James Jones, Bishop of Liverpool, is the next in a long, long line of people who claim the “evangelical” badge while wholly abandoning any sense of what the term actually means.
In his already widely reported speech at diocesan synod, Jones argued for an acceptance in the Anglican Communion of the same-sex position, stating,
Just as the church over the last 2000 years has come to allow a variety of ethical conviction about the taking of life and the application of the sixth Commandment so I believe that in this period it is also moving towards allowing a variety of ethical conviction about people of the same gender loving each other fully. Just as Christian pacifists and Christian soldiers profoundly disagree with one another yet in their disagreement continue to drink from the same cup because they share in the one body so too I believe the day is coming when Christians who equally profoundly disagree about the consonancy of same gender love with the discipleship of Christ will in spite of their disagreement drink openly from the same cup of salvation.
And there you have it. As MCJ argues, this is simply a pre-emptive surrender, nothing more.
Others will want to fisk the speech at length, and indeed have already done so. For now let me make one observation.
However, for some in the church homosexuality has become the defining issue of orthodoxy; it has become the benchmark on how you interpret Scripture and apply it authoritatively to the modern world. For others in the church, especially but not exclusively for those who are gay, homosexuality and the church’s attitude have become the touchstone of the church’s seriousness in wanting to include in the Kingdom all God’s children.
Put like that this summary of the two positions sounds perfectly reasonable and irenic. But we all know that the division of opinion has caused much bitterness and enmity and continues to aggravate the worsening relations within the Anglican Communion. The question which exercises me and which I wish to address today is whether we in the church can have a division of opinion without bitterness and a diversity of conviction without enmity.
I see your “why can’t we all play along nicely” and raise you a Luther…
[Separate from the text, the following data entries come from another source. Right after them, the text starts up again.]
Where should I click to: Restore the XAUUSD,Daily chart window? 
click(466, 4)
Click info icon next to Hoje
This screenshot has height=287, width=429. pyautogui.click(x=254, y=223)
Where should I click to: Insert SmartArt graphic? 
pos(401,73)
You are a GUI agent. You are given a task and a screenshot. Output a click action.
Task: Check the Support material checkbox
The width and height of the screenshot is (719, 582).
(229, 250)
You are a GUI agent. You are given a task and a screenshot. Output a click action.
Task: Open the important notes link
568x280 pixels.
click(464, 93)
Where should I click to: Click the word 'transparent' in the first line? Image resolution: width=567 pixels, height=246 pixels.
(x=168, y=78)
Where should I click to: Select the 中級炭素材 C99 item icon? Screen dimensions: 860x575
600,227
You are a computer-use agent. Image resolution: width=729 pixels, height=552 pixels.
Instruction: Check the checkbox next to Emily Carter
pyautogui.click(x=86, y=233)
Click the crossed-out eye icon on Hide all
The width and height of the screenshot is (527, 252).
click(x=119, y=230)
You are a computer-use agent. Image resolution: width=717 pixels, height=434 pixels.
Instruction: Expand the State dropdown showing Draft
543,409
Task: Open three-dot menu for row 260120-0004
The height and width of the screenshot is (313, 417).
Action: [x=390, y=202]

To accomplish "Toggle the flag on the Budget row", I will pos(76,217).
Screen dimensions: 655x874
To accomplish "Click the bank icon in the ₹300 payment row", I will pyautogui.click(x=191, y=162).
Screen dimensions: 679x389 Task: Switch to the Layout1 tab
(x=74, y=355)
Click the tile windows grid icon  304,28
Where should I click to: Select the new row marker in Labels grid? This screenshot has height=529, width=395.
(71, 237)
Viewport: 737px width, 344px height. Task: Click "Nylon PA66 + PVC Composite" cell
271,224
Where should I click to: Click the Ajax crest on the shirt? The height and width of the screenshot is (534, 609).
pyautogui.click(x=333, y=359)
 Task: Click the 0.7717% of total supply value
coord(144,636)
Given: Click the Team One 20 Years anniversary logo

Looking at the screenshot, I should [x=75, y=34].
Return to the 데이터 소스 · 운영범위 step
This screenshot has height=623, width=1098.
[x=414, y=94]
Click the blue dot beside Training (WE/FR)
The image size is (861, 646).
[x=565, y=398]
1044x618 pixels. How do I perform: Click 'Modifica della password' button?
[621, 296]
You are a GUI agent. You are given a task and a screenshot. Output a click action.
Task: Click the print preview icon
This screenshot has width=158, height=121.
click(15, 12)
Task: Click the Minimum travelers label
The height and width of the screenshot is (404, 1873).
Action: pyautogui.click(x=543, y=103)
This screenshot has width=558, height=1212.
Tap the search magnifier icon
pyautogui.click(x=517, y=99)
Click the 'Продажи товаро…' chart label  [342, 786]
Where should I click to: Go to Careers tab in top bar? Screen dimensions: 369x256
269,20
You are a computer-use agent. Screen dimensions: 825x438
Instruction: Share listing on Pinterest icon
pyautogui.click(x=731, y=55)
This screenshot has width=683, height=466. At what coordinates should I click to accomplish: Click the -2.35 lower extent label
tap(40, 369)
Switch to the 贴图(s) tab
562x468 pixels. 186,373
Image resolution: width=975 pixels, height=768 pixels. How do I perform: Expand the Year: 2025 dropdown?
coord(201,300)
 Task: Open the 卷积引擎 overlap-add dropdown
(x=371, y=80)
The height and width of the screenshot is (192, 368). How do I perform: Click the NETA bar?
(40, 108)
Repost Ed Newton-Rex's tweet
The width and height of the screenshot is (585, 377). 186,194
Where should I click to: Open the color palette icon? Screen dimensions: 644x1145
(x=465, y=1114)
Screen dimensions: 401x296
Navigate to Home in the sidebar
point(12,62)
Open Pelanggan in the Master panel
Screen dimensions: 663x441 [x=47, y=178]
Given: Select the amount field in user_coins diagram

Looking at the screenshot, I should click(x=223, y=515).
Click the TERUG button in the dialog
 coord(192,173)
If I profess with the loudest voice and clearest exposition every portion of the truth of God except precisely that little point which the world and the devil are at that moment attacking, I am not confessing Christ, however boldly I may be professing Christ. Where the battle rages, there the loyalty of the soldier is proved; and to be steady on all the battlefield besides, is mere flight and disgrace if he flinches at that point.